Another argument put forward is that banks will price very low, unchallenged by a toothless regulator, and this will push IRPs to the wall. Banks are certainly powerful and not unaccustomed to the occasional act of anticompetitive behavior but it appears the tide has turned for banks. Although some banks no longer put regulatory fines as exceptional items in their accounts, so regular they have become they are regarded by their auditors as a cost of business, banks are beginning to appreciate they have lost this wave of battles in their regulatory war.

To the new wave of independents this must all seem very exciting. Bank analysts have seen their total compensation collapse in the last seven years and come from being regarded as primary business generators and banking remit winners to just another cost base. Any endeavour to innovate in their research, to think differently has been quashed within the death-star they currently work.

In the past year I have seen some of the most innovative, detailed and captivating research in my time on the buy side, from people who have left and started to go it alone, bank rolled by a handful of forward thinking customers.

We also see a number of other parties involved in other areas of research looking to capitalize on the opening up of this closed market.
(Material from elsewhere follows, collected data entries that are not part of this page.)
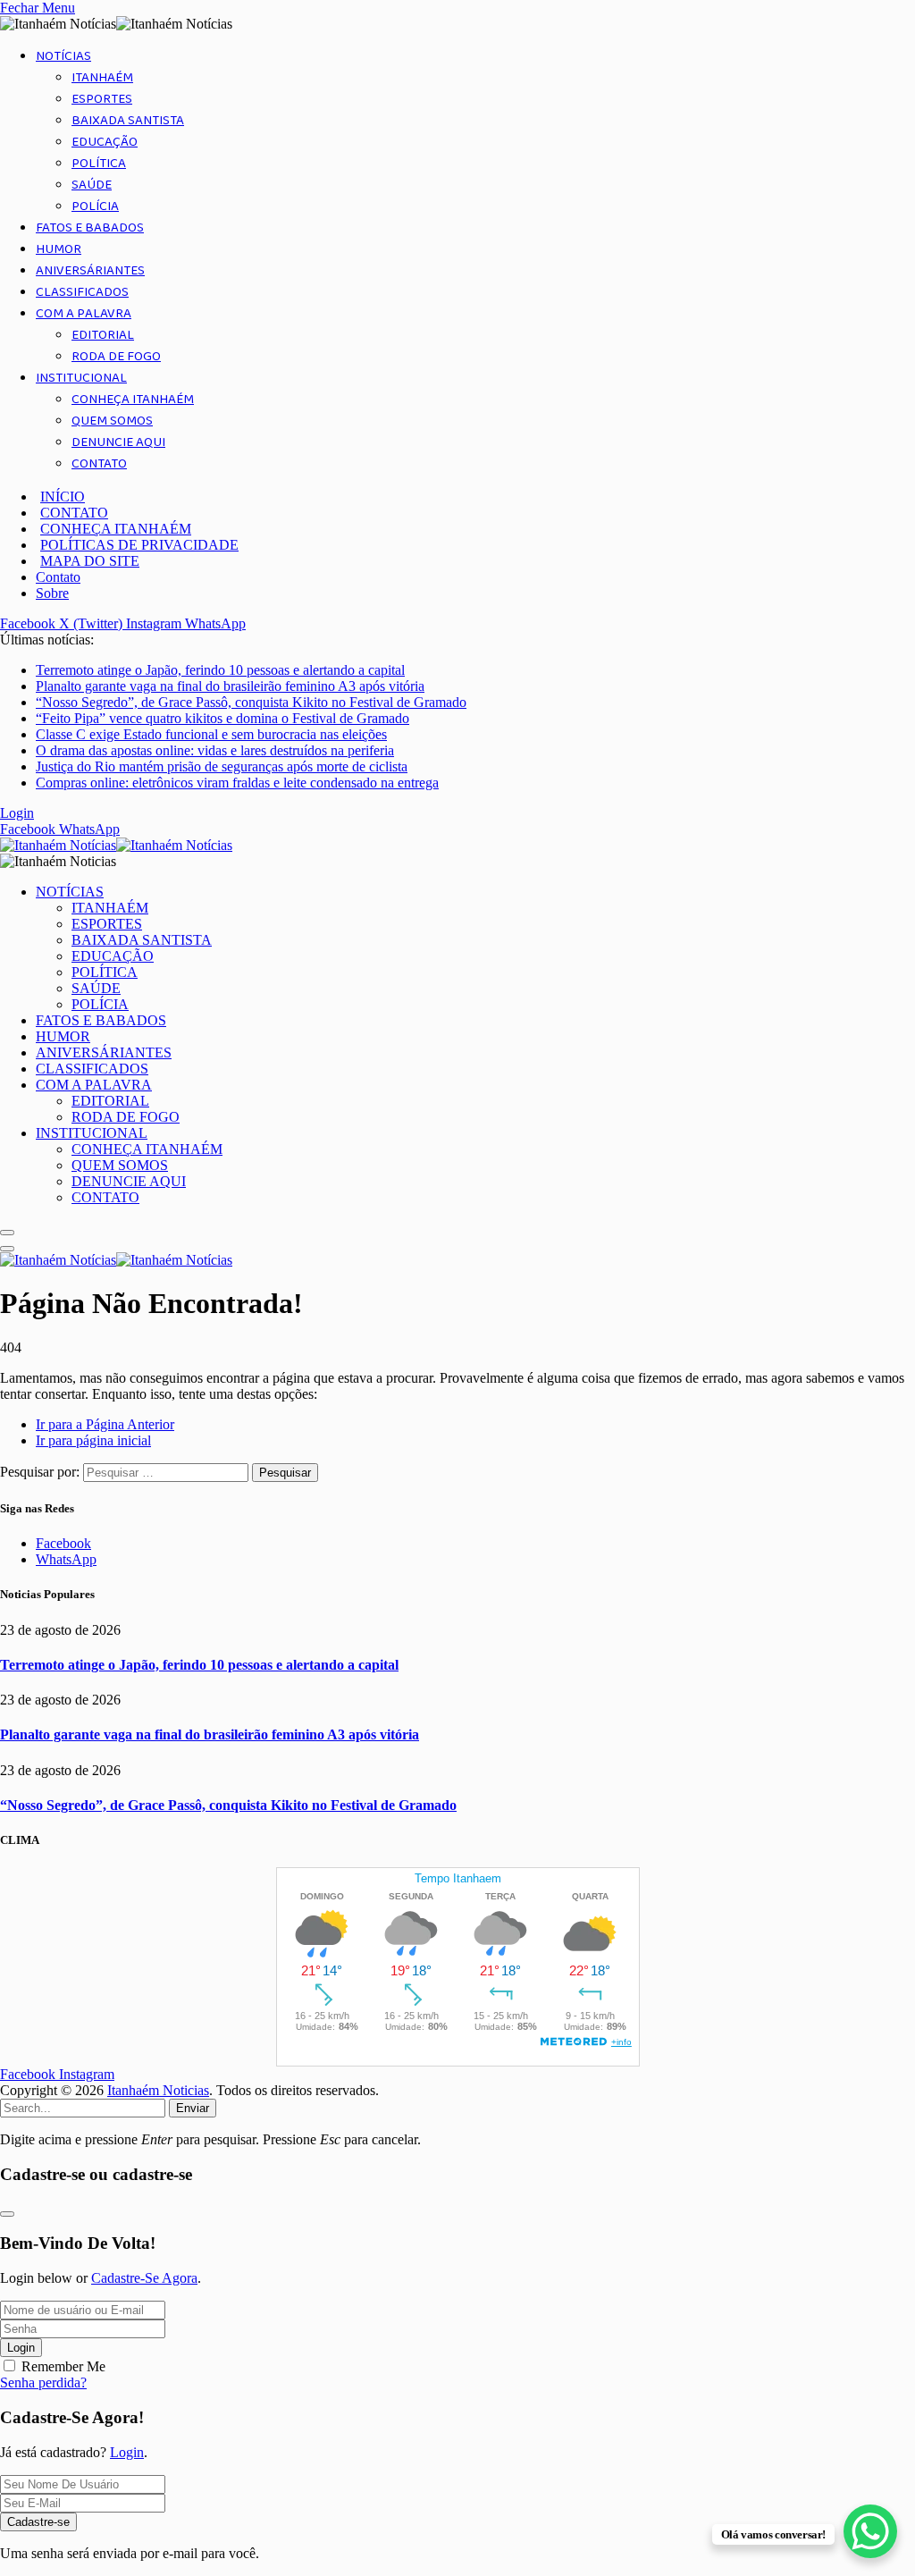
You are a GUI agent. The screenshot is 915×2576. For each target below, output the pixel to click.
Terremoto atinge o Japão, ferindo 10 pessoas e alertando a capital (220, 670)
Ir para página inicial (93, 1440)
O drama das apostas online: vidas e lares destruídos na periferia (215, 750)
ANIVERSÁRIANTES (90, 271)
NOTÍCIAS (63, 56)
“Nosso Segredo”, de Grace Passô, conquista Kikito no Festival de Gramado (251, 702)
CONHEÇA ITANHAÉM (132, 399)
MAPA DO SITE (89, 560)
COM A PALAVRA (83, 313)
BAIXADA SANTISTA (127, 120)
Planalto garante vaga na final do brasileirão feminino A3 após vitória (230, 686)
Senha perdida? (43, 2382)
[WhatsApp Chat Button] (870, 2531)
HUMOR (58, 249)
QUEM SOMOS (112, 421)
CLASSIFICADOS (82, 292)
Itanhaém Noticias (158, 2090)
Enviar (192, 2108)
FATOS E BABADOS (90, 228)
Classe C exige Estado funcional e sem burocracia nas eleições (211, 734)
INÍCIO (62, 496)
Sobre (52, 593)
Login (21, 2347)
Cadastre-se (38, 2522)
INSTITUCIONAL (81, 378)
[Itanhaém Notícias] (116, 845)
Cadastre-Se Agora (144, 2278)
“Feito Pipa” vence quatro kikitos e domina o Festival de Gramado (222, 718)
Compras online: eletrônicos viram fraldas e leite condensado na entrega (237, 782)
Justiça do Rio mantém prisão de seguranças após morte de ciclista (221, 766)
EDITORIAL (102, 335)
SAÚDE (91, 185)
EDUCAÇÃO (104, 142)
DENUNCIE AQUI (118, 442)
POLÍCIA (95, 206)
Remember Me (63, 2366)
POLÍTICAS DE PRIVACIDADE (139, 544)
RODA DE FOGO (116, 356)
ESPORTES (101, 99)
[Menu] (7, 1232)
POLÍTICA (98, 163)
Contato (58, 577)
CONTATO (99, 464)
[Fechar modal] (7, 2214)
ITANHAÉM (102, 77)
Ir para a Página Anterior (105, 1424)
Does this present a further threat to the existing IRPs? Potentially from some crowding out but a little competition keeps people sharp. Adaptability and willingness to explore new areas of research will be crucial in an unbundled world. The same forces that could crowd the IRP market also hint at its potential expansion. The quality and innovative end of the market that independents see themselves occupying will become increasingly prominent in the face of unbundling. IRPs have the capacity to capitalise on the research budgets currently given to big banks.